With Trials of Money, the theatre audience becomes the members of a court of justice prosecuting a thing: money. By questioning witnesses, the spectators are put before the grave responsibility of deciding whether money is guilty or not. Welcome to the Tribunal for Semi-Human Persons!

For theatre maker Christophe Meierhans, the theatre is the ideal place to conduct community experiments, because people gather with the explicit intention to give credit to things which they wouldn’t per se take seriously otherwise. In Some Use for Your Broken Claypots, he lead an audience into discussing the basis for a new constitution, in A Hundred Wars to World Peace the public found itself engaged in an anarchist collective cooking process. Now, with Trials of Money, the theatre audience becomes the members of a court of justice prosecuting a thing: money. By questioning witnesses, the spectators are put before the grave responsibility of deciding whether money is guilty or not. Welcome to the Tribunal for Semi-Human Persons!

In Trials of Money, you take money to court. What are you accusing it of?
In the trial, money is accused of secretly shaping our worldviews. There is this idea that humans have always exchanged and that money has only appeared as a facilitator of this “natural” tendency, as a purely logic evolution. But that is historically wrong. You could rather say that it is the existence of money that made exchange the prime modality of humans’ economic interactions. Primitive forms of money were given a mostly symbolic function: it stood for a price that couldn’t possibly be quantified, such as the dowry in marriages, or as a symbolic compensation when someone died. At one point though, probably with the emergence of larger empires, this symbolic currency started to be used as a means to actually measure the value of goods. Looking back, money is mostly seen as something that just responded to existing needs, but it was in fact itself very instrumental in generating these needs.
The form of money we use today is a very specific kind of money with a very specific mode of functioning, even though we often just refer to it generically as ‘money’. It embeds specific values at the very core of its technical design which aren’t innocent pragmatic technicalities. In some respect you could refer to money as being a kind of source-code of the economy. In this view, anything that is running on top of this source code (markets, trade regulations, etc.) must be somehow conditioned by money’s own embedded logic. So when you use a form of money that is designed around debt and scarcity it is very likely that any types of relationship that are mediated by it, will have to deal with these issues as well.

Has money always been created in relation to debt?
Yes and no. Money is debt in itself in a way: it is there to represent something that you own to someone else, already in its primitive symbolic forms. Florentine banks in the renaissance started to issue debt papers as a means to enable long distance trade. They became the central nodes of a network of trust: I trust a bank that they give me something back when I put something in. This trust is transferable. It enabled people to trade with people they’ve never seen before. You could say that the system we know today is the expansion of this logic. The electronic money you have on your bank account is nothing more than a promise from a bank to provide you with cash money if you would ask for it. When you wire money to another bank account, you just transfer the promise your bank has made you to someone else. The technology has changed, it is faster, more global, easier, but the principle remains.

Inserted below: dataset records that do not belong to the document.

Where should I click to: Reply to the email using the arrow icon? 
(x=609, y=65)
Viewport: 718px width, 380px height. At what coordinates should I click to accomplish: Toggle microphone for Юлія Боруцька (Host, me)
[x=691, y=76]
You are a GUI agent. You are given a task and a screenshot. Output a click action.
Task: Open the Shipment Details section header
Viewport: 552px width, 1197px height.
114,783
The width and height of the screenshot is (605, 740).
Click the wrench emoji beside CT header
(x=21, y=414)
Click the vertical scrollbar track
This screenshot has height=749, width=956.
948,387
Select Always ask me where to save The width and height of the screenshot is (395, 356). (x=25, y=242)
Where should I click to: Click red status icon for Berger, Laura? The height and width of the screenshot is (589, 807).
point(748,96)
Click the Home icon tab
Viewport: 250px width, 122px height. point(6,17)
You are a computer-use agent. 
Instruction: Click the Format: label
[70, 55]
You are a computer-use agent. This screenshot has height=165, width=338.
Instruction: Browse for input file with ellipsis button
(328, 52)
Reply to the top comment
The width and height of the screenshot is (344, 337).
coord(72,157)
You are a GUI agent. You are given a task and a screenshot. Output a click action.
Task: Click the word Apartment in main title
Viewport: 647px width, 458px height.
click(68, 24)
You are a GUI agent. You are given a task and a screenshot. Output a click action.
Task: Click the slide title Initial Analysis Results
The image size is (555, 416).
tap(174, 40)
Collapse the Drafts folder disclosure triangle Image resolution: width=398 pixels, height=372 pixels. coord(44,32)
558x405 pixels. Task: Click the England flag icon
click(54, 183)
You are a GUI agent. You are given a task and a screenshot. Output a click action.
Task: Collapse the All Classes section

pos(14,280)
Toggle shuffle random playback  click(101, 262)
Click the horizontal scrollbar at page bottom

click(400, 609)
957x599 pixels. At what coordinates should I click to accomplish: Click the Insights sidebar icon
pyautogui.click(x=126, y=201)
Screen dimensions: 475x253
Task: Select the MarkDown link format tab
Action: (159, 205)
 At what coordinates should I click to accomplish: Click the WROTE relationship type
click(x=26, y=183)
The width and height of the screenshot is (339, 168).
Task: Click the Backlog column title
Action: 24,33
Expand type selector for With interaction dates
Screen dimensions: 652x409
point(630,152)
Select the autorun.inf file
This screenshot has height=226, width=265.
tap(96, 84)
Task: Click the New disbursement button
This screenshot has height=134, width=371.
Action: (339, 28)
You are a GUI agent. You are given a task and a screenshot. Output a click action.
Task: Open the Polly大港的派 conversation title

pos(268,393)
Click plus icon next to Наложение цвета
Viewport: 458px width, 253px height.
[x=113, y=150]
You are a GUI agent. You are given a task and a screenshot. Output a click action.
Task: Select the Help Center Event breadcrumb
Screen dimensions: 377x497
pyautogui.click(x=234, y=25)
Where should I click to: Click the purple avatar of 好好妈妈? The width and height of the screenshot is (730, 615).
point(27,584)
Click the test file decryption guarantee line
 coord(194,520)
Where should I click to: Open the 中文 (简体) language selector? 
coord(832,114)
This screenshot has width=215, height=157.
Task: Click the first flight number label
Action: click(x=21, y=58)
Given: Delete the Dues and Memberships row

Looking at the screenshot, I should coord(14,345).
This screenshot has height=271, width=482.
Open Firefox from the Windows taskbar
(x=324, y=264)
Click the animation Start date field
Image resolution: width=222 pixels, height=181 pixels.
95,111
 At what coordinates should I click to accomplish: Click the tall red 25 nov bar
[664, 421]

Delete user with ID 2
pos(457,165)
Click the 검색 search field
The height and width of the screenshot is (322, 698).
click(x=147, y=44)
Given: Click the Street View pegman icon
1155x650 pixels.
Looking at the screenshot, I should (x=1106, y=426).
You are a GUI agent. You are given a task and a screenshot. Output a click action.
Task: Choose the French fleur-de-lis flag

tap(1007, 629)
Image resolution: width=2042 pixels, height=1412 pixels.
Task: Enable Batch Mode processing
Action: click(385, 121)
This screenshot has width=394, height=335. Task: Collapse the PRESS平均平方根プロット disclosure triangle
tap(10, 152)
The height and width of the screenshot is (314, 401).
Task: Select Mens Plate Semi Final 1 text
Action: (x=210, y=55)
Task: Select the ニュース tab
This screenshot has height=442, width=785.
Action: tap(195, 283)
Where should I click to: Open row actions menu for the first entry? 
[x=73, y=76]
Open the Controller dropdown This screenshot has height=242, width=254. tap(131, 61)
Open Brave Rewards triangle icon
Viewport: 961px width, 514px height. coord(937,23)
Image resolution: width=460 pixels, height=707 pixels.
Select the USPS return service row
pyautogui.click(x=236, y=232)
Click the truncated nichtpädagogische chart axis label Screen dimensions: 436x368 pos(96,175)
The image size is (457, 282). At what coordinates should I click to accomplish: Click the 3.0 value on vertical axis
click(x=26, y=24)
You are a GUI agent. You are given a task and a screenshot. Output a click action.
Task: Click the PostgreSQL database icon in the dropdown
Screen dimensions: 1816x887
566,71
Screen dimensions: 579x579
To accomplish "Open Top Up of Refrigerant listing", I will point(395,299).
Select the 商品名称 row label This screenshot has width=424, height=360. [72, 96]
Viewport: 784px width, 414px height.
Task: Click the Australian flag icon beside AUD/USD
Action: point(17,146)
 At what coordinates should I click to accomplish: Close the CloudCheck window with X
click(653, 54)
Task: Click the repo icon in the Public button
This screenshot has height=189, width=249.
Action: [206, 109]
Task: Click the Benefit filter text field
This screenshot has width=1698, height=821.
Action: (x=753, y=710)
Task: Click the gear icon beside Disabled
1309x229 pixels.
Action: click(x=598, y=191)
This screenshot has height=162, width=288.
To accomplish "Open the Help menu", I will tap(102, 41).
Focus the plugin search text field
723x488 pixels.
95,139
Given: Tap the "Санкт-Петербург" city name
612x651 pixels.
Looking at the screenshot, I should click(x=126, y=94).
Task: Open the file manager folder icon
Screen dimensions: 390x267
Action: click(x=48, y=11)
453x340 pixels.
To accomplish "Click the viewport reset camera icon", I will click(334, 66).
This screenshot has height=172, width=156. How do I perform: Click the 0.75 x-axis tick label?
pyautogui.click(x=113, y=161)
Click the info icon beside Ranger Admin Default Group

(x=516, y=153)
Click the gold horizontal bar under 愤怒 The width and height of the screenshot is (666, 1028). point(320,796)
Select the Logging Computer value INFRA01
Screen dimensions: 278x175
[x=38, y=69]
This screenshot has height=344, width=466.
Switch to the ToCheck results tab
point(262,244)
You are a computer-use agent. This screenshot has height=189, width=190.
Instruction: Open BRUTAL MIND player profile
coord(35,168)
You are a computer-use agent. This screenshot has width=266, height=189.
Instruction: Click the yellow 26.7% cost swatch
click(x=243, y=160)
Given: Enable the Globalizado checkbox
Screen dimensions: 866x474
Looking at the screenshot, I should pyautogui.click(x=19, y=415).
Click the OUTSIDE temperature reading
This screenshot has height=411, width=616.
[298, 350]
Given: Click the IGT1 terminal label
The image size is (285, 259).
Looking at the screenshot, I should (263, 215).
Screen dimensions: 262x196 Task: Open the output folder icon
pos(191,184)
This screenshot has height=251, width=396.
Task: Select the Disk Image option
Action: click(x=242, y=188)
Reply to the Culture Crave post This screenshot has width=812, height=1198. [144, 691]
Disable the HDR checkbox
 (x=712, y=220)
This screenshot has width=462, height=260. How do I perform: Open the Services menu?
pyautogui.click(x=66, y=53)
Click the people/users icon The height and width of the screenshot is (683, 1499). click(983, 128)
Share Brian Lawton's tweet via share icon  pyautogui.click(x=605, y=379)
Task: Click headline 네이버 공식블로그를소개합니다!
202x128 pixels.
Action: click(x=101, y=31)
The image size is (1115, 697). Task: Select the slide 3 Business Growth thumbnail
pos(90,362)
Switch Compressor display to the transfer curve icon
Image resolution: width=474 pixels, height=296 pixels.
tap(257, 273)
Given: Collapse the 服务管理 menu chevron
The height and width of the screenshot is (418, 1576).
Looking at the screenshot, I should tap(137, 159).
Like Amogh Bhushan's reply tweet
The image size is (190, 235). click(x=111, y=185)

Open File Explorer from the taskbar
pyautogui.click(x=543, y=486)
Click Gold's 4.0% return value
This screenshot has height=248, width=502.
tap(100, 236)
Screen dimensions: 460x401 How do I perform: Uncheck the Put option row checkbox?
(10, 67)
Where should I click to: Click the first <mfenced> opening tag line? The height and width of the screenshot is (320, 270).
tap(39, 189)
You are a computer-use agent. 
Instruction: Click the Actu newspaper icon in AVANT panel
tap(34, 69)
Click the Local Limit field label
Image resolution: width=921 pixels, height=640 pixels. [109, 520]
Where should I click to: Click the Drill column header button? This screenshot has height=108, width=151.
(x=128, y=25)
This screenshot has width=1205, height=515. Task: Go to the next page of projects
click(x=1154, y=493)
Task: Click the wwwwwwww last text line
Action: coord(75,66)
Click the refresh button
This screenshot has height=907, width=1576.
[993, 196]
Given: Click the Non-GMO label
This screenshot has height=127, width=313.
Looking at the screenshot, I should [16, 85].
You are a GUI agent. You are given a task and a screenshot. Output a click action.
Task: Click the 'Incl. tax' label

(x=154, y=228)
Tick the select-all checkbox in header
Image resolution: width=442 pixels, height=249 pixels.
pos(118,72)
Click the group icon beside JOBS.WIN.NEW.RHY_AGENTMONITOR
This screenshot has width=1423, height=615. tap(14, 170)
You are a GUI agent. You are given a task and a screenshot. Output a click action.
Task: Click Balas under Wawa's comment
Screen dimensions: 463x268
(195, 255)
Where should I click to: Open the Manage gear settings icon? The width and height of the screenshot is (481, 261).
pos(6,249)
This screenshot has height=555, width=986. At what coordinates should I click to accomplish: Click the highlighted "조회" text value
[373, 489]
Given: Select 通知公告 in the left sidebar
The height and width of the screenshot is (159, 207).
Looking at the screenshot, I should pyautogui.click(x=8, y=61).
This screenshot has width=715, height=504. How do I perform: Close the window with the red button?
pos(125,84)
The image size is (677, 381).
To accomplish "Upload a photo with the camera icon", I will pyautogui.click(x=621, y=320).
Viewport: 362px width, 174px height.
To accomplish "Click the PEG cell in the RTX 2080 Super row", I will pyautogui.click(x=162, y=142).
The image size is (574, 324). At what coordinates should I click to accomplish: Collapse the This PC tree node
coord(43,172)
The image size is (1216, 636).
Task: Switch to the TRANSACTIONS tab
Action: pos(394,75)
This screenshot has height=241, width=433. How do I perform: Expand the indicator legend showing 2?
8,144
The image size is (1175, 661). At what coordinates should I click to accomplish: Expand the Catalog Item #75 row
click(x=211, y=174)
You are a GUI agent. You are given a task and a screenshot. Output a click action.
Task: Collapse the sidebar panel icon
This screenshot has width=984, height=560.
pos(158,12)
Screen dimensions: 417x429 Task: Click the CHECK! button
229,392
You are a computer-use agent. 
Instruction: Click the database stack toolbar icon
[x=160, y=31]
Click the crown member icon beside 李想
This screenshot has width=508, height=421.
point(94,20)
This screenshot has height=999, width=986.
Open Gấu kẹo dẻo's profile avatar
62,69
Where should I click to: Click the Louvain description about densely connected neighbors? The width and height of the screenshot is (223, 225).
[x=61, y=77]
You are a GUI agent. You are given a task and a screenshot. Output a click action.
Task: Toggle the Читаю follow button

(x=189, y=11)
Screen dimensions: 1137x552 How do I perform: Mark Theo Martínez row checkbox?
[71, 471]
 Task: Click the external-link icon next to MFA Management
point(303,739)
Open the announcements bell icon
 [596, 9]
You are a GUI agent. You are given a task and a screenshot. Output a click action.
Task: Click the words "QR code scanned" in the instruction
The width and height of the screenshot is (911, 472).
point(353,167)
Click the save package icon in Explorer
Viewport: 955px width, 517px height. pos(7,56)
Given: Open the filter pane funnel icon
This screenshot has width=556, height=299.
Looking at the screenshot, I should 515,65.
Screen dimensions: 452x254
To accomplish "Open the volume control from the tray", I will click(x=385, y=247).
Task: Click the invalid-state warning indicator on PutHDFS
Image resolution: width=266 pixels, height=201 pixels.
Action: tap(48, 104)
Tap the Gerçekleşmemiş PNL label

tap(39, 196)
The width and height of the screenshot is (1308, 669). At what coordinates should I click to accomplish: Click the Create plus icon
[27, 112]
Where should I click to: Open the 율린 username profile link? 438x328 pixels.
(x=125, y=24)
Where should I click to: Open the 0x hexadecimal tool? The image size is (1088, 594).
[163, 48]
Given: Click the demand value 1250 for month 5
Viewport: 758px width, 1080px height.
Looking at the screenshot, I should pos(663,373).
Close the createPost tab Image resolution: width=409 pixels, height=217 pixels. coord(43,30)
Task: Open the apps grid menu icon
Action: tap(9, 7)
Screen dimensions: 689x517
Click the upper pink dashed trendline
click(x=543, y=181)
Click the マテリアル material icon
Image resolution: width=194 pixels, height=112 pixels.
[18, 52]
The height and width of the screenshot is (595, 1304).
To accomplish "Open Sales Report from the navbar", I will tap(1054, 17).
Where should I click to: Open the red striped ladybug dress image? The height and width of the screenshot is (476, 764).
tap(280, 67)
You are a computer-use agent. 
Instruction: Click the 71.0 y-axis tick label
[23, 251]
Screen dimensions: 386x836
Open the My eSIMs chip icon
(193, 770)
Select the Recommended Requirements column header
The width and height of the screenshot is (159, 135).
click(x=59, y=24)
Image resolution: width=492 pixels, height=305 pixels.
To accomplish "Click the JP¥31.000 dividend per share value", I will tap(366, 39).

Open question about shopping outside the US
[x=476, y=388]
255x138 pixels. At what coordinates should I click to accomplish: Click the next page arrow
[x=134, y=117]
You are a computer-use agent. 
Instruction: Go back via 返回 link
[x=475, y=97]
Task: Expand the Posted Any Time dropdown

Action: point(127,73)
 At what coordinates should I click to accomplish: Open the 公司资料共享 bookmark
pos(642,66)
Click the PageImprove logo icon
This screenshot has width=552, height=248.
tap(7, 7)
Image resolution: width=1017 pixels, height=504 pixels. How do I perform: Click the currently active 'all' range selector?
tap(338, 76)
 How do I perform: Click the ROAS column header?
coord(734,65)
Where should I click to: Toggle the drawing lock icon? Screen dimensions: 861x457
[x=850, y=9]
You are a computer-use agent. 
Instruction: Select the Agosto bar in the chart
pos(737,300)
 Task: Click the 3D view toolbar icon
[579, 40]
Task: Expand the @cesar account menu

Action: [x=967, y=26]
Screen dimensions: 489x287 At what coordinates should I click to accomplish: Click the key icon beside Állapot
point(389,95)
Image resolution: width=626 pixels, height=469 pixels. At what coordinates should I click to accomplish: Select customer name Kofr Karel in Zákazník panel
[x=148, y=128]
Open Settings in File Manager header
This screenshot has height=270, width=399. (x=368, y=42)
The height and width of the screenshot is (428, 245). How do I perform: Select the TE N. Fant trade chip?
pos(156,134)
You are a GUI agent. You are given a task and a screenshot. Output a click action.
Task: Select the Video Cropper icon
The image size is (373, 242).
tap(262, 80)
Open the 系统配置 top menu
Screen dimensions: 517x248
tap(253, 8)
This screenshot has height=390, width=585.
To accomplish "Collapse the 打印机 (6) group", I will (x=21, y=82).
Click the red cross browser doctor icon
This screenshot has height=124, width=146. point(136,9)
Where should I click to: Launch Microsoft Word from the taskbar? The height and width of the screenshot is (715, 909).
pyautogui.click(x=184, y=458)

Are there examples of currencies outside of this monetary system of debt and accumulation?
Yes. In the piece we present a new cryptocurrency called the Ğ1 to the court as an example of such an alternative. The way it works, illustrates well the manner in which the technical design of a form of currency can have direct socio-political impacts. In the Ğ1-system, currency is produced every month and distributed equally among all users. This means that you have a constant inflation: there is always more currency put in circulation, so the value of the each unit of currency diminishes accordingly every month. This forms a strong incitement to exchange rather than to keep and stockpile the currency. Another effect of this mechanism is that it establishes justice between generations: if you have been around longer, you will have received more monthly instalments of currency, but this advantage is compensated by the fact that the value has gone down. The fact that you’re given money every month, on the other hand also compensates for the loss of value of the money. But it only compensates for the average quantity of currency people have: the total amount of currency in circulation divided by the number of people who use it. That way, if you are richer than the average, your stock of currency will devaluate. But if you are poorer than the average, then the value of your stock of currency will increase until it reaches the average. The Ğ1 system has an in-built tendency towards an equal distribution of wealth, whereas the monetary system as we know now tends towards an increase of the cleavage between poor and rich.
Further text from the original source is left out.